Corruption is not just about brown paper bags under the table, awarding post career positions for giving a helping hand, and spending too much taxpayer’s money on oneself. A series of recent cases have shown that this is a real problem, crying out to be dealt with.
Even more insidious is soft corruption. coming from like pressure put on by lobbyists, mates networks, the dependency of political parties on financial contributions from wealthy benefactors, and wrong actions and lies told to achieve certain political ends.
The combination of hard and soft corruption has always been with us. The difference today is, the evidence suggests, that it is worse than it used to be.
Behind this is the hard reality that politics and economics have become less stable, and combined with a significant increase in the level of monopoly control over all spheres of big business. The merger of the state and private corporations has risen to a new level, and has been helped along, by the drive of privatisation, corporatisation and the escalating use of contracting out of government services.
Simply put, there are more opportunities for corrupt behaviour, and there are those only too happy to take advantage of it.
This comes together with the rise in government secrecy, despite the existence of transparency policies and freedom of information law. They are not working. The carrying out of corrupt business needs a cloak of secrecy to thrive in.
An extension of the rising secretiveness of government has been the lengths to which the political establishment is now prepared to go, in order to silence critics. Whistleblowers have become special targets.
A corrupt regime is afraid of its citizens, who have the potential of banding together and causing change. When there is a break in trust, as has happened, the fear of those who are benefiting rises.

* _EXTRACTED DATA_:
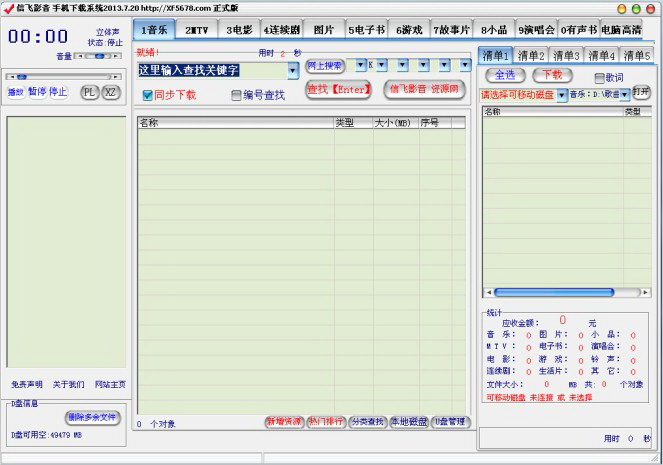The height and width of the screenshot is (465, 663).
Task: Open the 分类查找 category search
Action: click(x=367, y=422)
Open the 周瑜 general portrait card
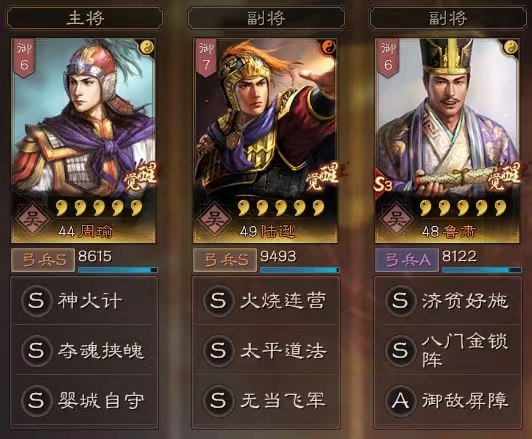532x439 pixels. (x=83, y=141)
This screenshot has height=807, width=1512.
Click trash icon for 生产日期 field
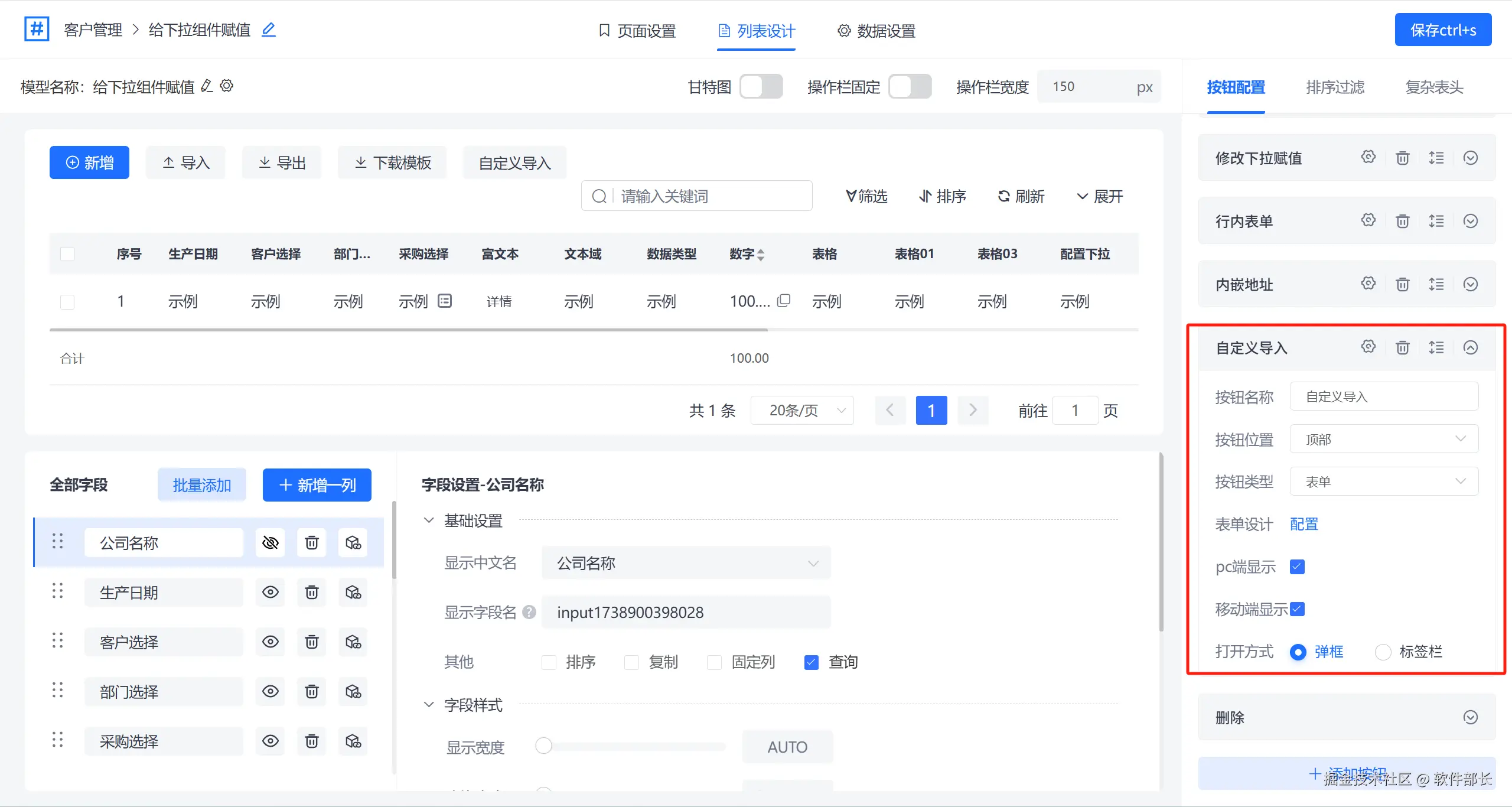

---

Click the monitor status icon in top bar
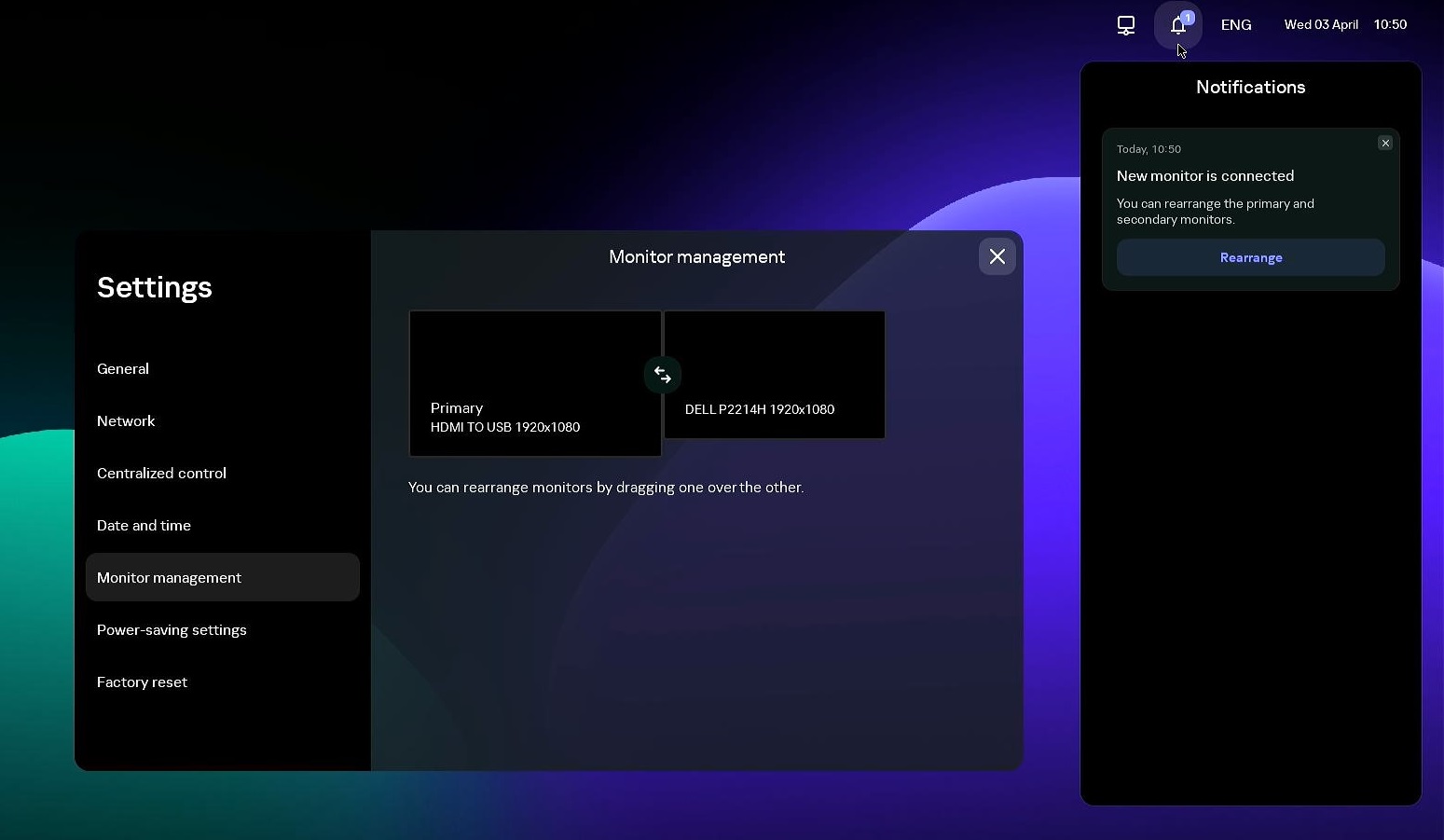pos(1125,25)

* _STATED PROBLEM_: In the text on corruption, who have become special targets as the political establishment tries to silence critics?

* _SOLUTION BELOW_: Whistleblowers.